Back at the USDA's Center for Nutrition and Policy Promotion, which oversees the pyramid, the ruckus doesn't go unheeded. But fixing things is another matter. "We probably are at the halfway point of doing a reassessment," says John Webster, the center's director of information. The aim of the reassessment, he says, is to reexamine the pyramid in the light of scientific findings since its inception, to see if the pyramid's recommendations meet the IOM report's recommendation for nutrients and generally to update it.

But not immediately. Says Webster, "It's our intention to have it out at about the same time as new dietary guidelines in 2005."

Nobody expects overnight action. "Many of these things take time," says Eric Rimm, a member of the panel that produced the IOM report, and an associate professor of nutrition at the Harvard School of Public Health. "The dietary guidelines are meant to be scientists getting together saying, 'What's the evidence and what's best to eat.' The Institute of Medicine report was meant to be 'Let's figure out what's the best science.' And it does represent a meaningful body of evidence that maybe we should change what's in the guidelines and what's in the pyramid. Maybe in 2005, they'll say, 'Look, that was the best science. Let's make up new guidelines and a new pyramid.' "

That won't be easy to accomplish. A revised pyramid would reverberate throughout American agriculture -- the beef, dairy and wheat industries, chicken and pork too.
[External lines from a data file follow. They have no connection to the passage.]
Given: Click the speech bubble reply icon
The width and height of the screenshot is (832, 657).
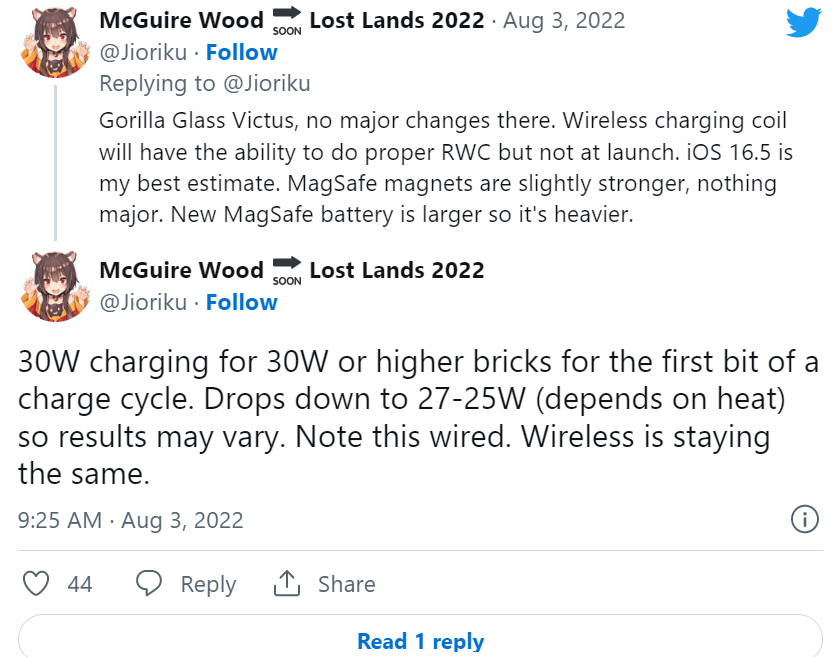Looking at the screenshot, I should [149, 583].
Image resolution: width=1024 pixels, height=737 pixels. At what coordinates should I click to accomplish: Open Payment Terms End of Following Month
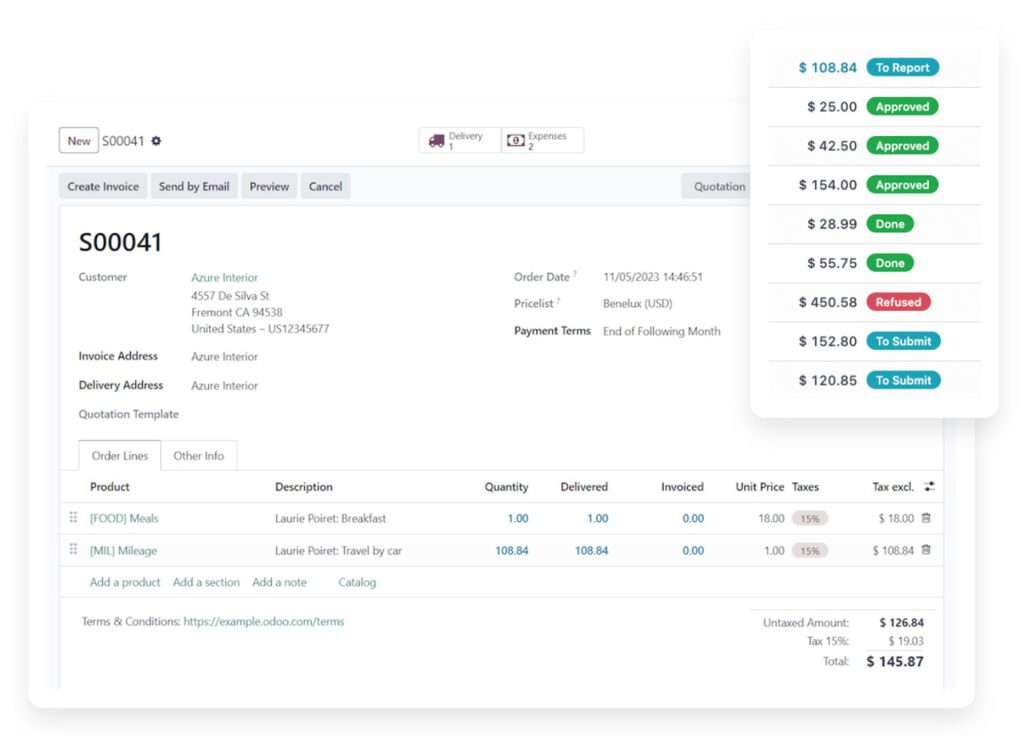coord(661,331)
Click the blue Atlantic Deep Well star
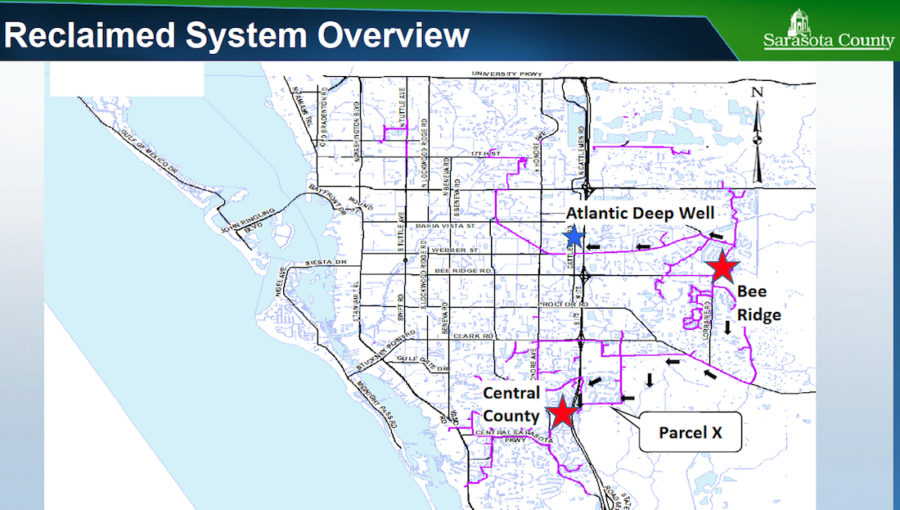This screenshot has width=900, height=510. point(574,237)
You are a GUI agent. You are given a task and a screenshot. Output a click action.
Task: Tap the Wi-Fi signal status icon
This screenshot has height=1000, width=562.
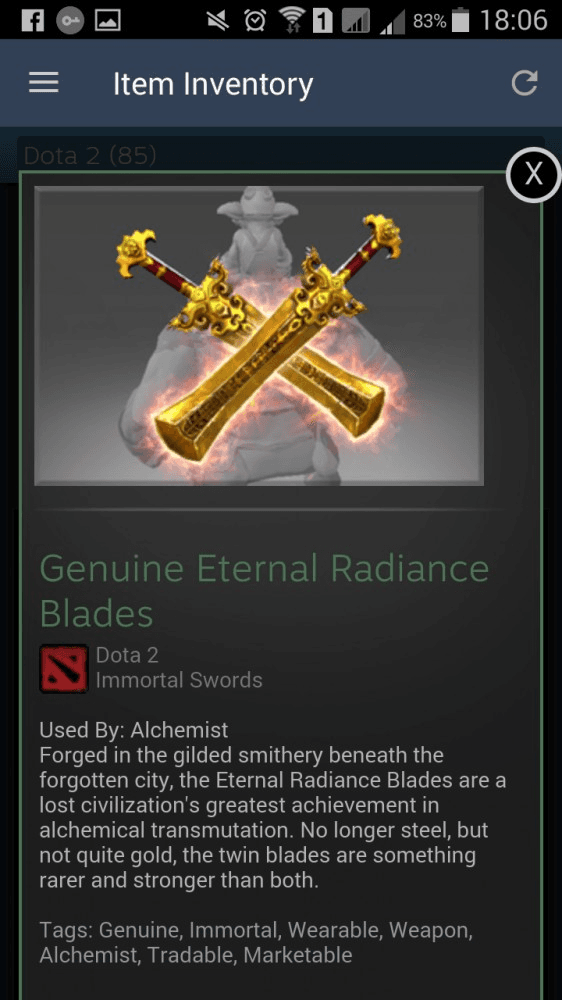(293, 21)
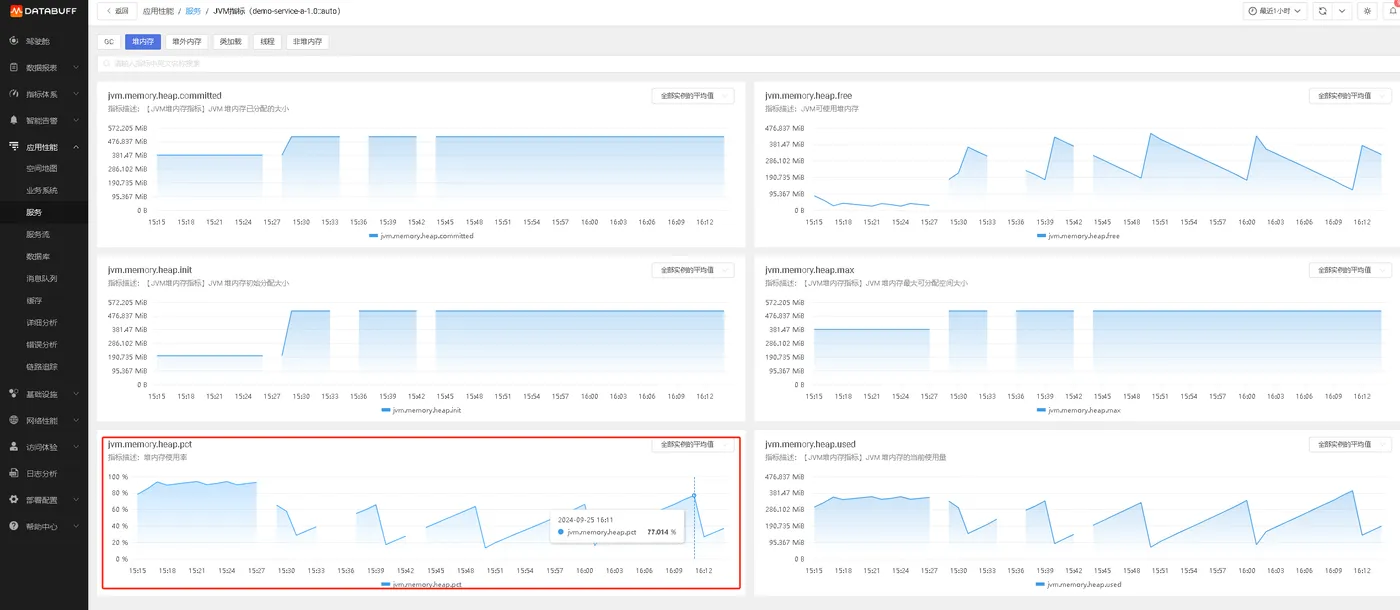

So updating it to reflect the latest science could be a political hot potato. "It takes guts and policy leadership to make changes in public policy," says Haas, who as undersecretary of Agriculture for four years in the '90s ran the nation's nutrition programs soon after the pyramid was adopted. "You're affecting people's turf, and livelihood and just the status quo. It takes someone who's willing to go forward to make changes, to get the consensus, to work in coalitions."

Is it fair then to expect the pyramid to be current? "I think it's inexcusable that it's not," says Oldways' Gifford. "It's printed on billions of food packages, which leads hundreds of millions of consumers to believe incorrect nutritional science -- that fats should be eaten 'sparingly,' which is not the case, that the proteins and fats from animals and plants are identical, which they are not. And that shouldn't be permitted. "

And then there's the challenge involved in convincing Americans that they should follow new nutritional recommendations -- to rethink what we spread on our toast, how we shop and plan meals, how we allocate the money in our food budgets, how we plan school lunch programs, how we celebrate meals together.

Is a revised pyramid the best way to do that? Should the pyramid be discarded in favor of a new teaching tool? Do people pay attention anyway? It's a delicate issue. "Whenever you're developing a tool for the masses, you have to find that balance between the optimum and the practical," says Donald D. Hensrud, associate professor of preventive medicine and nutrition at the Mayo Clinic, and the editor in chief of the book "Mayo Clinic on Healthy Weight." "If you become too exclusionary, people aren't going to follow it."

And getting people to follow healthful guidelines, after all, is the point. "A lot of people have the I-want-to-lose-the-weight-now attitude, give me a pill," says Hensrud. "It's immediate gratification rather than investing in nutrition for the long haul. My message to people is that eating healthy, eating well and making incremental beneficial lifestyle changes does not have to be drudgery. It can be wonderfully rewarding experience if people start with the right attitude."